1955 Mercedes W196 R Stromlinienwagen
I never thought I’d see a car auction for this high a price… until now. Someone paid over $53.9 million for a car. And no, it wasn’t gold-plated or diamond-encrusted. It was a 1954 Mercedes-Benz W196 R Stromlinienwagen. Sold at the Mercedes-Benz Museum in Stuttgart, it made history as the most expensive F1 car ever sold and the second most expensive car ever, period. This exact car, chassis 00009/54, was driven by the legend Juan Manuel Fangio and even won the 1955 Buenos Aires Grand Prix. It’s also been driven by Sir Stirling Moss, because of course it has. And while it’s an F1 car, it doesn’t look like one. It’s fully covered, and that’s what Stromlinienwagen means: “streamliner.” Only four of these streamliners were ever built, and this one is the only example ever offered to private buyers. Mercedes donated it to the Indianapolis Motor Speedway Museum in 1965, where it stayed for nearly 60 years before going up for sale. The auction was wild: bidding wars, phones ringing, people in the room throwing out numbers like Monopoly money. The proceeds went straight into upgrading the IMS Museum. Expensive? Absolutely. Worth it? If you’ve got the cash, maybe.
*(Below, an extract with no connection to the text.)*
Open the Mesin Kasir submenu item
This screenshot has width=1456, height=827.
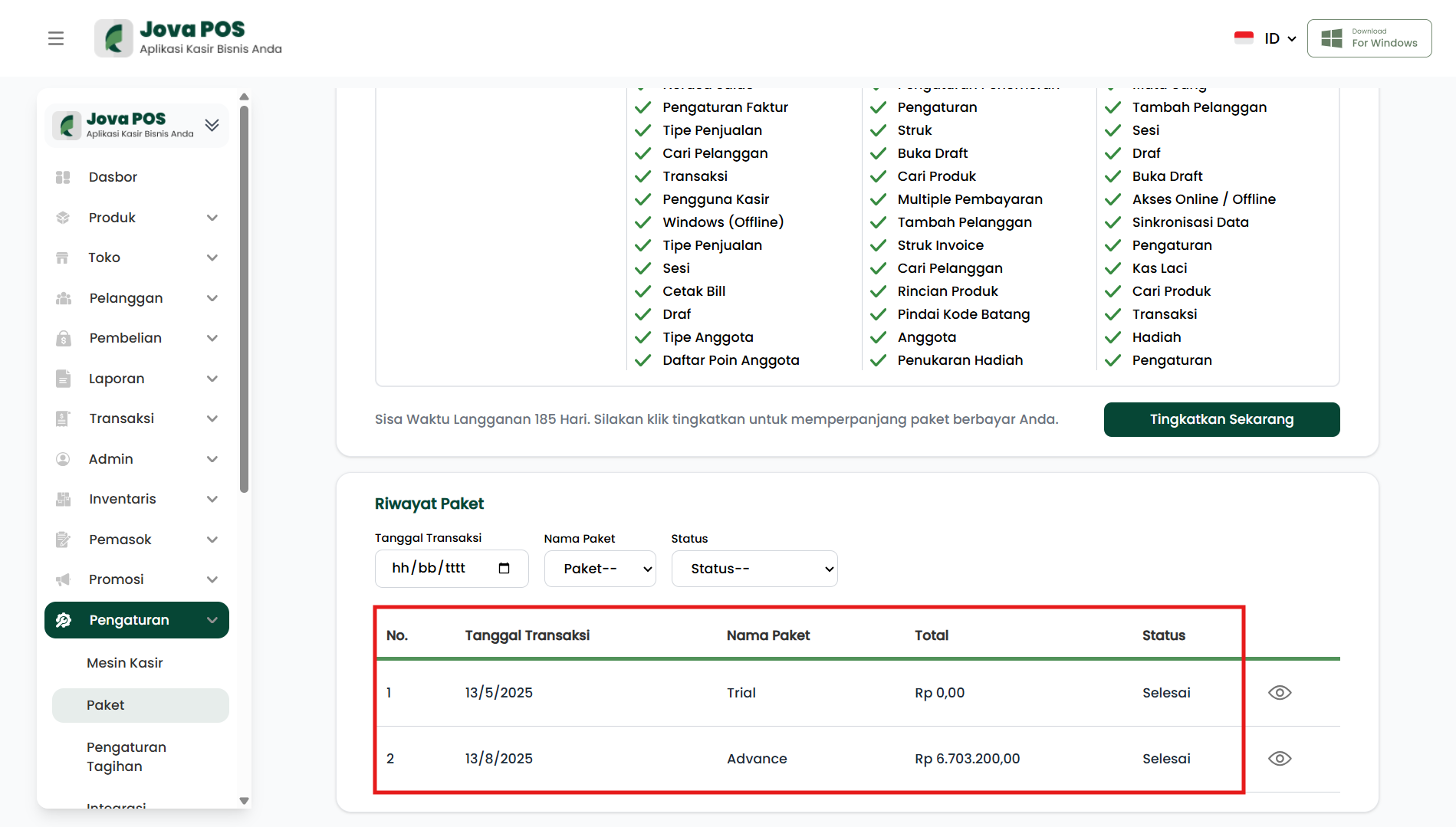click(125, 663)
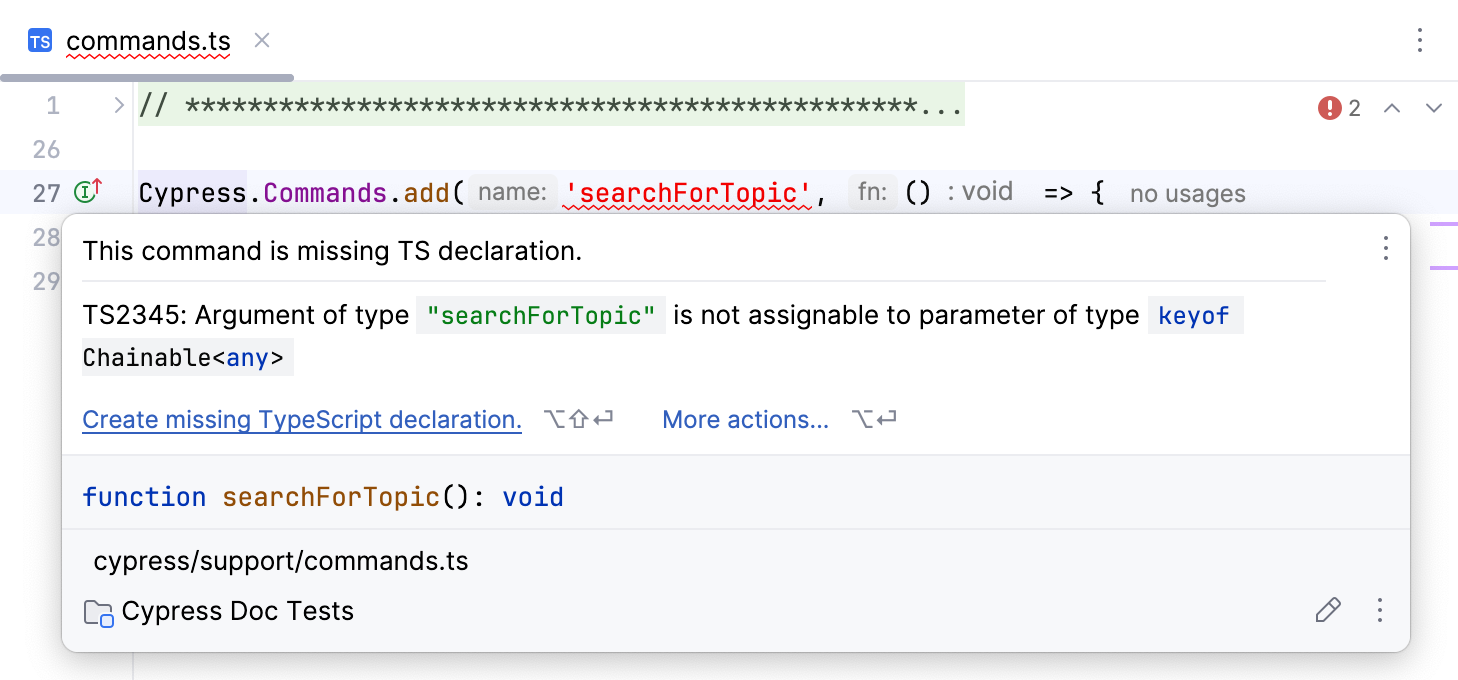Open 'More actions...' in the popup

click(745, 419)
1955 Mercedes-Benz 300 SLR Uhlenhaut Coupe
$143 million. Yeah, million. With an M. That’s what someone paid for a 1955 Mercedes-Benz 300 SLR Uhlenhaut Coupe, when most people said Mercedes would never sell it. Only two were ever made. This one, nicknamed “Red” for its interior, was used as a daily driver by Rudolf Uhlenhaut, the man who built it. He once drove it from Stuttgart to Munich in under two hours. No traffic, apparently. It was meant to race in the Carrera Panamericana, but after the tragic Le Mans crash in 1955 that killed 84 people, Mercedes withdrew from racing entirely, and the car was locked away in their vault for decades. In 2022, it was sold through RM Sotheby’s at a private auction inside the Mercedes Museum. The price crushed the previous record by almost triple. The $143 million received was used by Mercedes to start a scholarship fund for climate research.